Carlow man Des Kavanagh couldn’t have predicted how strange his tenure as president of the IRFU would have been when he was elected to the post.
He has been unable to attend any international games due to the Covid-19 pandemic and it is not an overstatement to suggest that his role has been diluted somewhat.
Speaking to KCLR’s Saturday Scoreline, Kavanagh admitted that he has found the limitations in his role to be quite frustrating.
“It has been very tough because I have missed out on being able to attend all the matches and different functions that would usually be part of the role. Hopefully, it will get back to normal by the summer,” said Kavanagh.
However, it hasn’t all been doom and gloom for one of Irish rugby’s greatest servants.

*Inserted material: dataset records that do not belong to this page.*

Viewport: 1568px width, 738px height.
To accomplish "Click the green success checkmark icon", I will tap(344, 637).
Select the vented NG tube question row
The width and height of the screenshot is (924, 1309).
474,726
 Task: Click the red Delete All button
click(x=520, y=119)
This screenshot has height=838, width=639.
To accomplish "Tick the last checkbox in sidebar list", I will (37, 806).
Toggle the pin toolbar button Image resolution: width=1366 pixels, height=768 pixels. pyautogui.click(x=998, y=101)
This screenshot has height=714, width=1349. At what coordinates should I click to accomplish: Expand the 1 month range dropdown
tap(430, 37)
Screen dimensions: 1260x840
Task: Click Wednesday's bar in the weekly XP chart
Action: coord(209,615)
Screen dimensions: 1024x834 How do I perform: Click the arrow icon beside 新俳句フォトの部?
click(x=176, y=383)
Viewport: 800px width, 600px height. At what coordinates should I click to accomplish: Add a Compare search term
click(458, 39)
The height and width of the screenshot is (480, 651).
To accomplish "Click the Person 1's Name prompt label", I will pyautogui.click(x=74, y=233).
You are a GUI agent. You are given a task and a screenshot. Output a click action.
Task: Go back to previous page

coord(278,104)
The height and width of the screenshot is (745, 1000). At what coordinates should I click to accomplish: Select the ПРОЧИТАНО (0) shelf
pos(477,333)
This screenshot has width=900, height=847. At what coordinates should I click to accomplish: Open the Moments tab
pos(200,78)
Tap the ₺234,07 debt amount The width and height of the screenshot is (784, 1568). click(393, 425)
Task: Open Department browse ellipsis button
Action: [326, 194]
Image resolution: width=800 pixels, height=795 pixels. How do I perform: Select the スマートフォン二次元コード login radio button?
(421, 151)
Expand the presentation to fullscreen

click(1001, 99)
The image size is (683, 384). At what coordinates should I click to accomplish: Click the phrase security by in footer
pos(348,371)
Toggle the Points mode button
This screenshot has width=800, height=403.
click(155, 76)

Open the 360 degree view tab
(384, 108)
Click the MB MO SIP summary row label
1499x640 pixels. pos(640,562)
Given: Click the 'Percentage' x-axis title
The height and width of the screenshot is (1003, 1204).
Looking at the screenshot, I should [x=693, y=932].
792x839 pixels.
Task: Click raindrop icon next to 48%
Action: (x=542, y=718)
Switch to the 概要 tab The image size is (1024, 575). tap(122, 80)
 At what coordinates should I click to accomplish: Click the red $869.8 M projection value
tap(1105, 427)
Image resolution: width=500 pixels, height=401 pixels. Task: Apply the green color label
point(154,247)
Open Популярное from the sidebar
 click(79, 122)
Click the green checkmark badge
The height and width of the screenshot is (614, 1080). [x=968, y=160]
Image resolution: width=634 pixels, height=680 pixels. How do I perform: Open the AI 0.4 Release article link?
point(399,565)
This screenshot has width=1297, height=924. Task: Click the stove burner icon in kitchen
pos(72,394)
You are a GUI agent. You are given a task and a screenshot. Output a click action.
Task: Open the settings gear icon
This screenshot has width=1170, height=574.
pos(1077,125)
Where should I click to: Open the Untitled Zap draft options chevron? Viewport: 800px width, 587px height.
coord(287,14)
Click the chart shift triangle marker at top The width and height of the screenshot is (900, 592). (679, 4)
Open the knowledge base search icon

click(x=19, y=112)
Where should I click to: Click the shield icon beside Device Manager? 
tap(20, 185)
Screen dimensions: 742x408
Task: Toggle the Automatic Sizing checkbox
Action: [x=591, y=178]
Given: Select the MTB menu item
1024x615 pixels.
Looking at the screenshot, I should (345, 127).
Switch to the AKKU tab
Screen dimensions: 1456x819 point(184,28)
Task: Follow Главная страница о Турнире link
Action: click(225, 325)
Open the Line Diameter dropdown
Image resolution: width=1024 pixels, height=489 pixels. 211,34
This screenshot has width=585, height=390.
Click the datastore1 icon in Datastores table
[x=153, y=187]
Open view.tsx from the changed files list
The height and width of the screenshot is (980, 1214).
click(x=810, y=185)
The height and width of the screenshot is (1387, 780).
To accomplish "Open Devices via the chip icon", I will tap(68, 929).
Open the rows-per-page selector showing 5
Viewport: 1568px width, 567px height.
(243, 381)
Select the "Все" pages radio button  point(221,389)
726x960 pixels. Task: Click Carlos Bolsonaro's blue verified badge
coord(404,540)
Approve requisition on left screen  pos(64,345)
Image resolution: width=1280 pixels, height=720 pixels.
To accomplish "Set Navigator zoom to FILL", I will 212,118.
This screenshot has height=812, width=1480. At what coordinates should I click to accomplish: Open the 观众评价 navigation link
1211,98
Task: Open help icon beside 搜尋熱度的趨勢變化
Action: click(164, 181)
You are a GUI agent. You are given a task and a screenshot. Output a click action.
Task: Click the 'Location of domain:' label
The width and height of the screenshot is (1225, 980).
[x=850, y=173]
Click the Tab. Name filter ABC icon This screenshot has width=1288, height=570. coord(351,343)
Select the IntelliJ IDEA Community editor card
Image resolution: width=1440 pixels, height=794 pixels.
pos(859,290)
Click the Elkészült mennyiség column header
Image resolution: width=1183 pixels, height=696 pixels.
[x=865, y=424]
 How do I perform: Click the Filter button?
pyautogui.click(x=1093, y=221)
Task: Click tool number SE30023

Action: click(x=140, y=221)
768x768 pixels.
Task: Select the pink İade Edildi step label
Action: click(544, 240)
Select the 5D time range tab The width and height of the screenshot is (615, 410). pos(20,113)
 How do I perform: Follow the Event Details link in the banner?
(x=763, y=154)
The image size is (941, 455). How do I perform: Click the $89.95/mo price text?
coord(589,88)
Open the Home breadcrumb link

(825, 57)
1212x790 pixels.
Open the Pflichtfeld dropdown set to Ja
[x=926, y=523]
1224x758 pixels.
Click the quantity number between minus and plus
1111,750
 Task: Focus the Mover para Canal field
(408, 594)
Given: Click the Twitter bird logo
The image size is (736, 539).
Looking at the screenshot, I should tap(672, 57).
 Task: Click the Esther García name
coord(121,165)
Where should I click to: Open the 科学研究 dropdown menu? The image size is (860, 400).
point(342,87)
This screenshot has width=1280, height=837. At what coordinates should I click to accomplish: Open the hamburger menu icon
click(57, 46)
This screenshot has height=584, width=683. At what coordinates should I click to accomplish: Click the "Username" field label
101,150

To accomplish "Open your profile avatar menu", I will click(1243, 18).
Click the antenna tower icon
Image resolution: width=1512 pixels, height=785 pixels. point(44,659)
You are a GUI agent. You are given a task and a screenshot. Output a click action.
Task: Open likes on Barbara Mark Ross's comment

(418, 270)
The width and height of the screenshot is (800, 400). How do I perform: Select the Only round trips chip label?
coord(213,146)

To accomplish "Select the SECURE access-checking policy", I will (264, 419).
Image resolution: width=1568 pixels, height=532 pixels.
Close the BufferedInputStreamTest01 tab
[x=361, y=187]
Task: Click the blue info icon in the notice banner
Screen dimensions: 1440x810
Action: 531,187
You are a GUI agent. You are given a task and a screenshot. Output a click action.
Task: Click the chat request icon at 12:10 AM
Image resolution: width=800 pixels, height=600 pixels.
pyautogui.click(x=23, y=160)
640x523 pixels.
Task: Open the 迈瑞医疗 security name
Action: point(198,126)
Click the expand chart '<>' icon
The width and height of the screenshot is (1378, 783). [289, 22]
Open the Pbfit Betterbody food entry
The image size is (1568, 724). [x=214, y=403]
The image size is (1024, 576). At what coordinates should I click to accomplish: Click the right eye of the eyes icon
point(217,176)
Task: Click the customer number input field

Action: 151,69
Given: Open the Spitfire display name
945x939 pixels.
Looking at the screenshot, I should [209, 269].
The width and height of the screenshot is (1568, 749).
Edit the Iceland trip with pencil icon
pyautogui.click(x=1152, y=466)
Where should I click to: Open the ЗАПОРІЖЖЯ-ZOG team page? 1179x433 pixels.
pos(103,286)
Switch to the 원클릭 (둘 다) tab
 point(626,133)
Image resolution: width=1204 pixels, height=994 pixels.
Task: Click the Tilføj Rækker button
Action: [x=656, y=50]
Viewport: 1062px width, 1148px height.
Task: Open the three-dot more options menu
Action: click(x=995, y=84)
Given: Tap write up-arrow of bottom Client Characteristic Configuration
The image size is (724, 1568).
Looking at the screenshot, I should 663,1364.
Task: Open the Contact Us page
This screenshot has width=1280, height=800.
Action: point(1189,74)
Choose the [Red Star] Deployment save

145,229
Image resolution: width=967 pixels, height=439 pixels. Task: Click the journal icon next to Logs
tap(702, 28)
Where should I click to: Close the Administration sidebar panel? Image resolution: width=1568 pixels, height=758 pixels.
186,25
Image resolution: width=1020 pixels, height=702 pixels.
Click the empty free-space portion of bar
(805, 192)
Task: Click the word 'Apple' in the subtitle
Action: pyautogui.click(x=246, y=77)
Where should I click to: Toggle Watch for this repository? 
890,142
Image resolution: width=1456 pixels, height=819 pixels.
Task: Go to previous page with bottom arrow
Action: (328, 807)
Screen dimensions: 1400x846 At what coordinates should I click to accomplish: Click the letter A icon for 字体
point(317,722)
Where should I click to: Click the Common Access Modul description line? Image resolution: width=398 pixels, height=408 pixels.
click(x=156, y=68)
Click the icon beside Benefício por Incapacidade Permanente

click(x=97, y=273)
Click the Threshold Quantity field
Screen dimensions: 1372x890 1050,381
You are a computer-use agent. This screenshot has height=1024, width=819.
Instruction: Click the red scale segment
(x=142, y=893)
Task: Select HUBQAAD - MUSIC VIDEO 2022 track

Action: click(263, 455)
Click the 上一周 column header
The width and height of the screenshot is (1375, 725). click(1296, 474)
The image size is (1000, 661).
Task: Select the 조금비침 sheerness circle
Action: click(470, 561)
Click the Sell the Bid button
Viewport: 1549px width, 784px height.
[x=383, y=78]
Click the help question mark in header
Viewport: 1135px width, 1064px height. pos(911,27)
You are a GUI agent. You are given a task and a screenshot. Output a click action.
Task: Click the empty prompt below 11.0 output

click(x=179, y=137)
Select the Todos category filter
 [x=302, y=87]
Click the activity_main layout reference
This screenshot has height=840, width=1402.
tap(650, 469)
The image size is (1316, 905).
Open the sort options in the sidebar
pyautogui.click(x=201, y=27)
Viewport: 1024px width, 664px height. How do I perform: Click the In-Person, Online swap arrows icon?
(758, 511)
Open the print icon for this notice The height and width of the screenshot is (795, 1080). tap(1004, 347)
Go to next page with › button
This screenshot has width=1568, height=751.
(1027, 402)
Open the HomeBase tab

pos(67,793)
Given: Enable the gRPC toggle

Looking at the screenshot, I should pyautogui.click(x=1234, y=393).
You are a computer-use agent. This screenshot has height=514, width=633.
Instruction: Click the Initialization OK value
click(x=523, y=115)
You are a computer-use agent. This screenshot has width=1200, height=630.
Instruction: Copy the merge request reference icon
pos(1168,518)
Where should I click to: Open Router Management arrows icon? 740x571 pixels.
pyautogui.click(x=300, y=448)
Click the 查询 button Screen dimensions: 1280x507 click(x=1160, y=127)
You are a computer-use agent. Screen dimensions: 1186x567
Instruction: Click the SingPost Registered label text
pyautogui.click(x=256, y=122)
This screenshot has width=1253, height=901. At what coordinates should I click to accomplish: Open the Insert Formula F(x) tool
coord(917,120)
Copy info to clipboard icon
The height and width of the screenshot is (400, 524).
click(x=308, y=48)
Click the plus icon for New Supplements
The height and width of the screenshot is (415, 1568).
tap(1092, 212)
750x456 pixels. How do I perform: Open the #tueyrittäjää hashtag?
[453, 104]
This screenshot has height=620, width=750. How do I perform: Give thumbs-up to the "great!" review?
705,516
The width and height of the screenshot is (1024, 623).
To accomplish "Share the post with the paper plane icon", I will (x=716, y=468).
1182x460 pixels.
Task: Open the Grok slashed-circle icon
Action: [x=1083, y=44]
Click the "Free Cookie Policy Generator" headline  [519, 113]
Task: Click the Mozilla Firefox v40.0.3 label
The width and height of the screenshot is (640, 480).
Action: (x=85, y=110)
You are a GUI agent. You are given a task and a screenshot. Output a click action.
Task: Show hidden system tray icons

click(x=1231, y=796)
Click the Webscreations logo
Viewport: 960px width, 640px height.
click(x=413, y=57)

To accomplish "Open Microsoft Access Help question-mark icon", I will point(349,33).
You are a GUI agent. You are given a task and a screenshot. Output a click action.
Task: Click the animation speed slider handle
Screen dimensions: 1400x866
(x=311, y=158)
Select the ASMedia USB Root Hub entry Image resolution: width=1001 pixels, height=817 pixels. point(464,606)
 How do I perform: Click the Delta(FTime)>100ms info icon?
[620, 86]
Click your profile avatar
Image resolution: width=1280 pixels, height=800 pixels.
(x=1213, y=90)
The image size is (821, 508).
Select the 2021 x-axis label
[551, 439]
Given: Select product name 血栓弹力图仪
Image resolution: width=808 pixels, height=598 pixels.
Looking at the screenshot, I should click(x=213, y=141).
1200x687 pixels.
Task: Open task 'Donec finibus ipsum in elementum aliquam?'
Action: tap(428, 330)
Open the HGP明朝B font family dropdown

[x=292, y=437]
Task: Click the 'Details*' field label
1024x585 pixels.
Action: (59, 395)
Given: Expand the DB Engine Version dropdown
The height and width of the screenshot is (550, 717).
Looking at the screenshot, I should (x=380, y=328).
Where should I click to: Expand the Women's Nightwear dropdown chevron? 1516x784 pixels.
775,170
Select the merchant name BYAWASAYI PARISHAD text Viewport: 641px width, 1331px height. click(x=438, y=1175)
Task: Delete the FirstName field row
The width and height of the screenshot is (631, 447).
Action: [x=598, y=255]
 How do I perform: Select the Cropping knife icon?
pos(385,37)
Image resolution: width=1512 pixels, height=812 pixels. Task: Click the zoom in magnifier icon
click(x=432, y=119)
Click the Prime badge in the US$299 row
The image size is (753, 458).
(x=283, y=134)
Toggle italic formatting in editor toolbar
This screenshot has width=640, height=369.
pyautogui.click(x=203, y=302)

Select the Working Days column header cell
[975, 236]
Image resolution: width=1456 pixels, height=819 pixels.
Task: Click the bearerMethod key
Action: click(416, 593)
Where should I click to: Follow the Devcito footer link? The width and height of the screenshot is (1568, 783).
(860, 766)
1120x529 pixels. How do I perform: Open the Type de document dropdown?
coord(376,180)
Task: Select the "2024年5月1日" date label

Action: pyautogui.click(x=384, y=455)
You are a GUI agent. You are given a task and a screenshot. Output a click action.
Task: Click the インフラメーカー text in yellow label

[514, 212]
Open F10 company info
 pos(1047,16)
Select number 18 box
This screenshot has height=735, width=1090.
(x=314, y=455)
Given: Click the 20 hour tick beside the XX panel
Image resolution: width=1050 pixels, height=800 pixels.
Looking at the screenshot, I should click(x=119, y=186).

He said: “I’ve enjoyed working with the different committees in trying to manage ourselves out of this huge financial crisis that the IRFU finds itself in because of Covid. It’s tough for us at the moment but I do enjoy the job.”
With news last week that twenty non-playing staff members had been made redundant by the Union due to the financial implications of the pandemic, the gravity of the situation that sporting bodies across the country are currently facing came to the fore.
Kavanagh has revealed that there may be more redundancies to come.
“I think there will be further redundancies before the end of the year, but the bulk of the redundancies have occurred this week thankfully.
“It has been a tough time for the IRFU, and we are very grateful to the government for the funds that they have given us.”
The IRFU president highlighted the focus for Irish rugby once the pandemic comes to an end.
“We have to make sure that all clubs, players, and referees are given the opportunity to develop after we come out of the pandemic and that has to be our aim once we return to like it was in the past.
“Hopefully we’ll see that at the end of the summer,” said Kavanagh.
He also gave his opinion on Andy Farrell’s reign as Ireland’s head coach.
“Andy Farrell will develop the squad with the World Cup in mind. Overall, we’re really positive about how the Six Nations went and while it is important for our revenue, we also know that it is there to develop players with the future in mind.”